A Linux machine is prepared and the IP address of the Linux machine is added to the whitelist of the ApsaraDB for ClickHouse cluster. For more information, see Configure a whitelist.
clickhouse-client that corresponds to the version of the ApsaraDB for ClickHouse cluster is installed. For more information, see clickhouse-client.
Test description
All clickhouse-client commands in this test are run in the directory in which clickhouse-client is installed.
The OnTime and Star Schema datasets that are used in this test are referenced from the official website of open source ClickHouse. For more information, see Example Datasets.

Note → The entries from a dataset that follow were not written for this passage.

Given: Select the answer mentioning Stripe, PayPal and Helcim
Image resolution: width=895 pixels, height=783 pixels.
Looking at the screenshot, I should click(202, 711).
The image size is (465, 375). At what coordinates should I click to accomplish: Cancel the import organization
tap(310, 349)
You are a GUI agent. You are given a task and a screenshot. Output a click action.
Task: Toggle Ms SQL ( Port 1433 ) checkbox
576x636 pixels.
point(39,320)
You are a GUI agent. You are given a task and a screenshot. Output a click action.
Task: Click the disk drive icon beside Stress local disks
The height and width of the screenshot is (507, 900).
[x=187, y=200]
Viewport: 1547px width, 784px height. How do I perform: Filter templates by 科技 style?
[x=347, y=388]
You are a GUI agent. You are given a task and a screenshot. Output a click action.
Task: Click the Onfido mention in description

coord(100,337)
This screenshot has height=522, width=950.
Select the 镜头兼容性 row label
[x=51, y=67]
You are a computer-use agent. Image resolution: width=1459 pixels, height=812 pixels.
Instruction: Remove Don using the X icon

Use the OnTime dataset to test performance
1. Connect to the cluster
Run the following command in clickhouse-client to connect to the ApsaraDB for ClickHouse cluster in a Linux environment:
./clickhouse-client --host=<Cluster endpoint> --port=<TCP port number> --user=<Database account username> --password=<Database account password>
2. Create a table
Download and execute the table creation statement based on the edition of the ApsaraDB for ClickHouse cluster.
Script for creating a table in an ApsaraDB for ClickHouse cluster of the Single-replica Edition
Script for creating a table in an ApsaraDB for ClickHouse cluster of the Double-replica Edition
3. Download the OnTime dataset
The OnTime dataset covers an extremely large time range and requires a long time to download. In addition, a data loss error is prompted during the download.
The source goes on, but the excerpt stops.